**Records for this exercise**
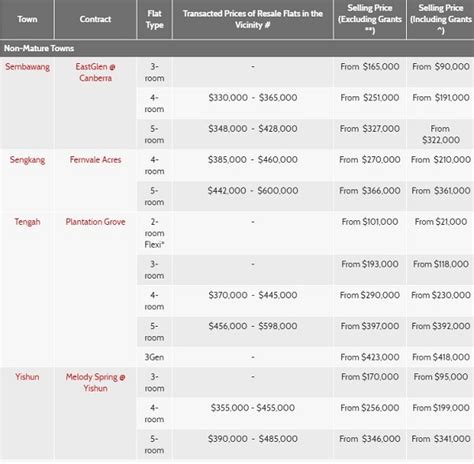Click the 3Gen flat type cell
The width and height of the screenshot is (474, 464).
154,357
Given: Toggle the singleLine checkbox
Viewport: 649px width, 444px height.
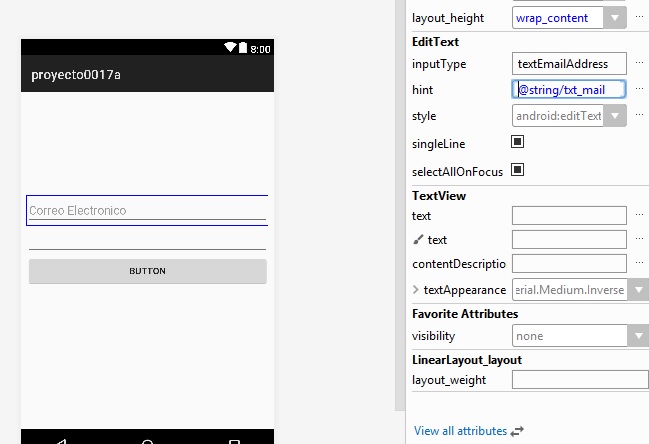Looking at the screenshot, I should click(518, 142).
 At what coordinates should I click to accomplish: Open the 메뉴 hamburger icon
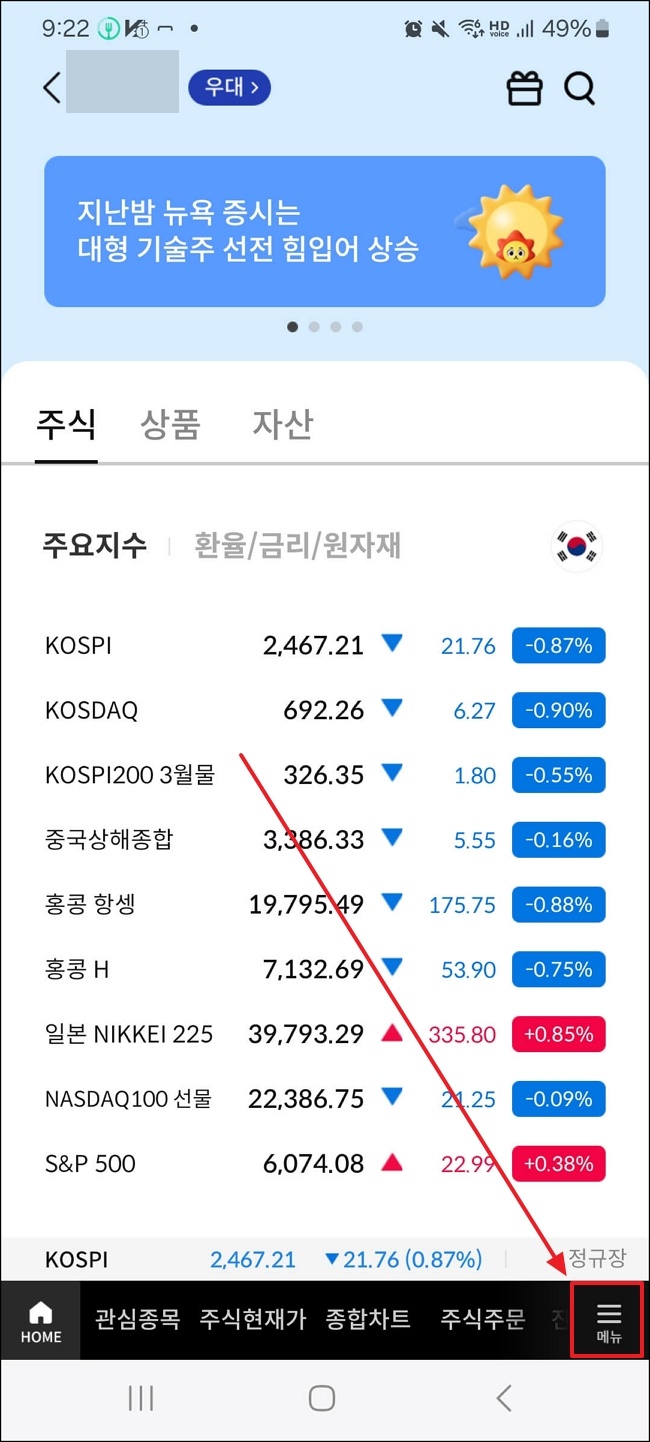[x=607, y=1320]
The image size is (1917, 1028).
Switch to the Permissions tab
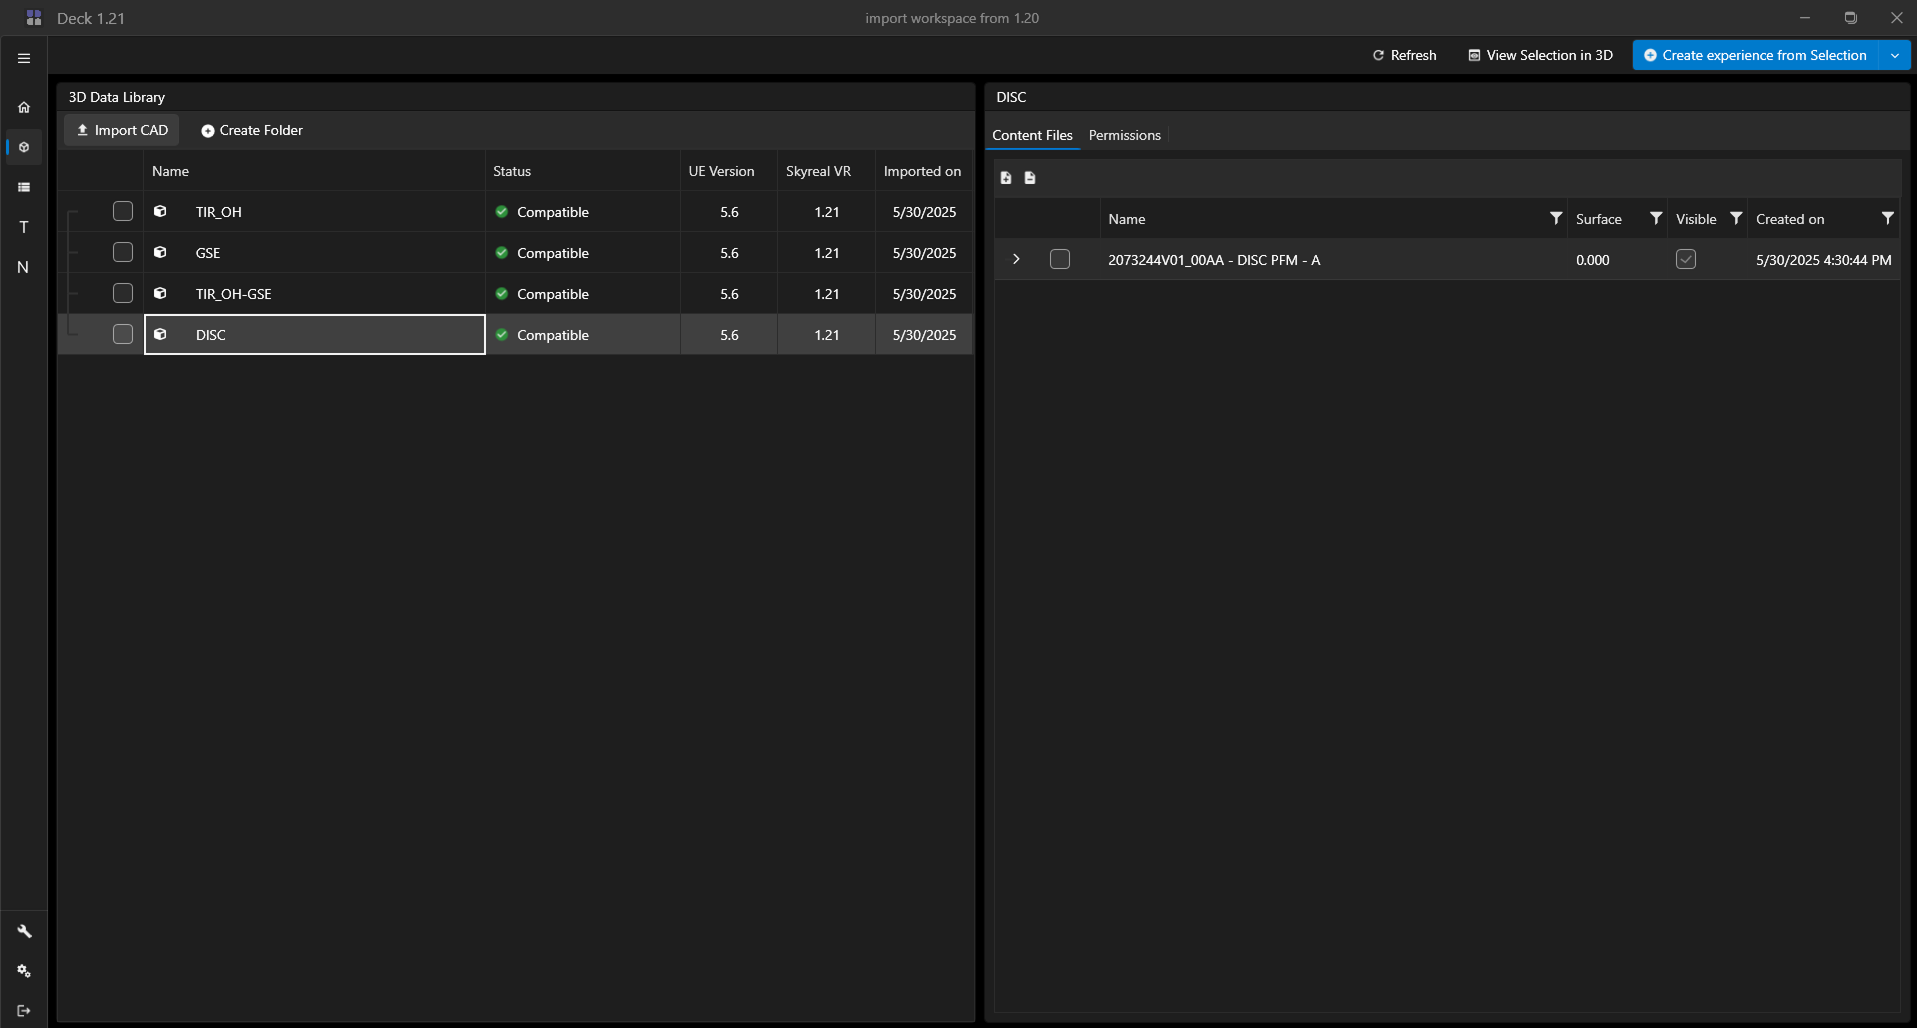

**Task details**
Starting at the line that contains "Viewport: 649px width, 444px height.", retype each line through the final one in the listing, with both ends kept and the pictures omitted.

**Exercise solution**
Viewport: 649px width, 444px height.
Looking at the screenshot, I should click(518, 142).
 At what coordinates should I click to accomplish: Open the 메뉴 hamburger icon
[x=607, y=1320]
The image size is (1917, 1028).
Switch to the Permissions tab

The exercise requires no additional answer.